You know you're asking this question on a forum site predominantly full betrayed spouses i'm shore the answer will be mostly no but I do know someone that did


----------



## okeydokie

No


----------



## Married but Happy

I had opportunities but never took them, even after 2 decades of an essentially sexless marriage. However, as soon as I told her I was divorcing her and started the process of moving out, I started dating.


----------



## arbitrator

*I'm sorry, but I'm just way too moral and too spiritual ~ it's just a byproduct of my conservative Southern upbringing! If I commit to someone, then I commit, without reservation or equivocation! And I greatly expect the same out of my partner!

But I have aptly demonstrated that I would continue to remain totally faithful to those marital vows and promises that I so heartfeltly made before God, my family and friends, until such time that that union is finally and legally dissolved!

And when the time finally comes, there's probably going to be just a plethora of things that I'm going to have to answer for when I stand before the Heavenly Father, but I'm thinking that infidelity, unfaithfulness, and cheating should not be one of them!*


----------



## hookares

I never had any thoughts about cheating nor any opportunity to do so while married for two decades to my ex cheater.
Has nothing to do with "spirituality", but more to do with
not being a liar who doesn't mean what he says.


----------



## Thor

Nope.


----------



## anchorwatch

NO!!!


----------



## SadSamIAm

I cheated on one girlfriends during High School.
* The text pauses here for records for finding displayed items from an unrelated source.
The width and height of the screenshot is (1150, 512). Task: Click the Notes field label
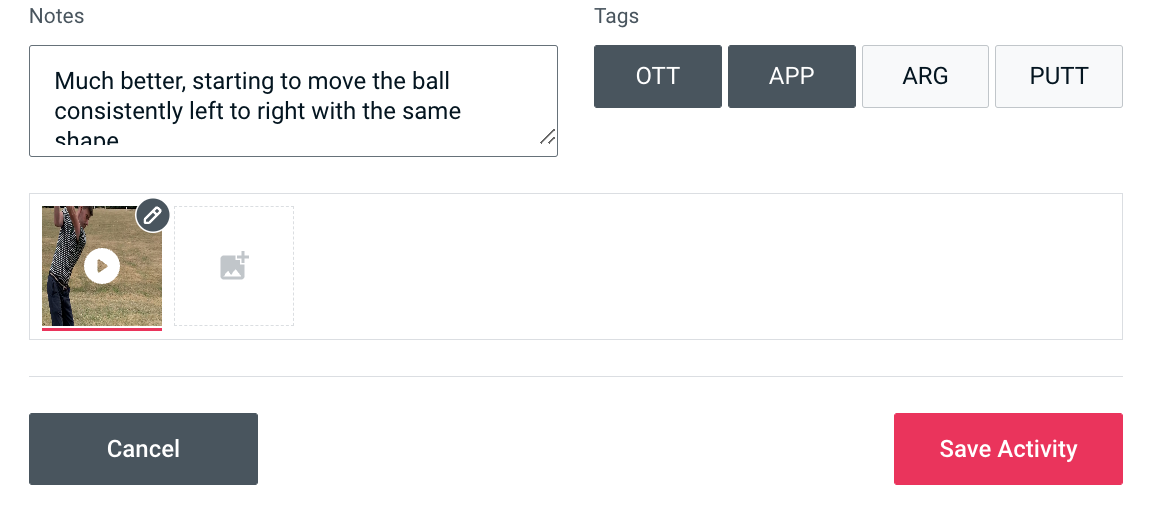(x=57, y=16)
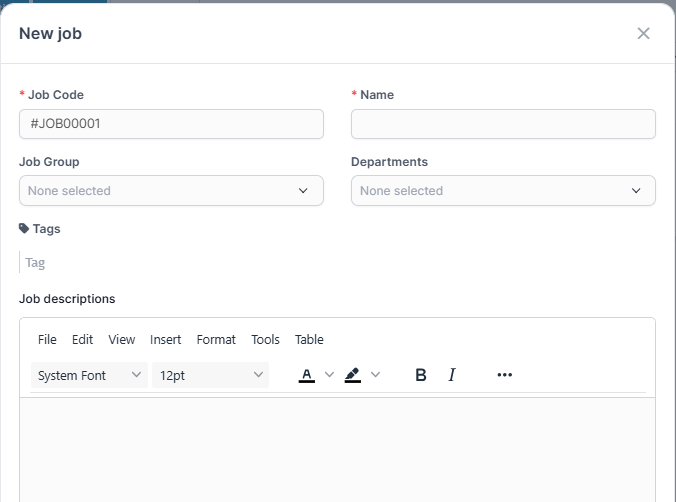Image resolution: width=676 pixels, height=502 pixels.
Task: Open the Insert menu in editor
Action: click(x=166, y=340)
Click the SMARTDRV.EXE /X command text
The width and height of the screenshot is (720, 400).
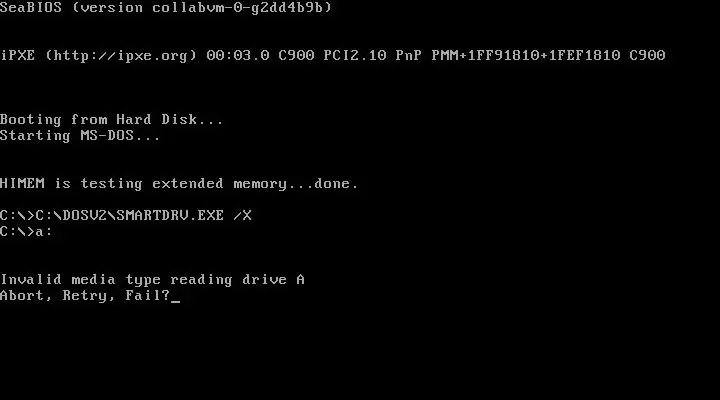point(184,215)
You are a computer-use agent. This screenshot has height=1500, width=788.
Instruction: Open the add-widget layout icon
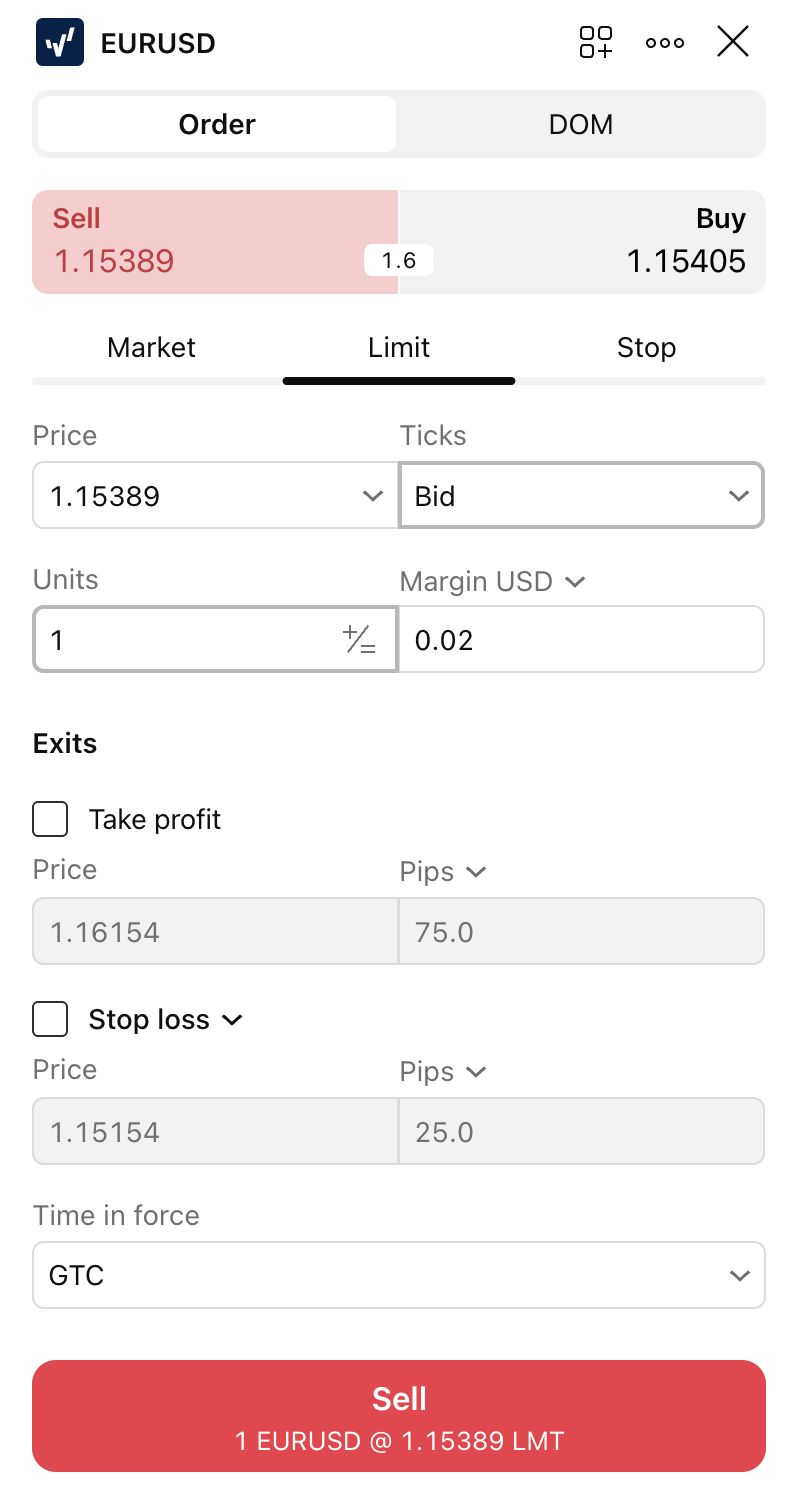click(x=596, y=42)
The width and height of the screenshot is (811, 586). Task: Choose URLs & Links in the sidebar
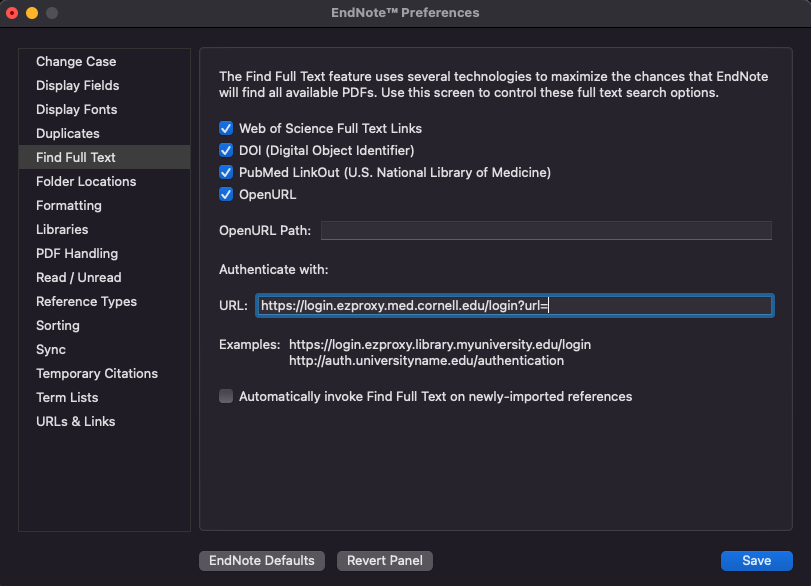point(75,422)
I cheated on my now wife when we had been dating for a couple of months.

I have not cheated during my 26 year marriage.


----------



## 2ntnuf

No


----------



## ReformedHubby

I have. Certainly not proud of it. By the way of the men cheaters I know none including myself were the type to brag about what they were doing. That is very, very dumb.


----------



## Wolf1974

Nope! And I wouldn't ever for a variety of reasons, none of which is based for me in religion. 

1) because it's the right and moral thing to do
2) because when you make vows you are promising not only that person but all your friends and family that are witnesses that you will be faithful and true
3) because turning away in a marriage will never make it better
4) because doing so would make me the same immoral POS as my x wife. And I'm better than that


----------



## Marduk

Nope.

Not even when there's absolutely no way my wife could find out.

Not even when there's a 22 yr old SR9+ that is just asking for a "night of fun of whatever I want."

Not even in my first marriage after not having sex for 6+ months.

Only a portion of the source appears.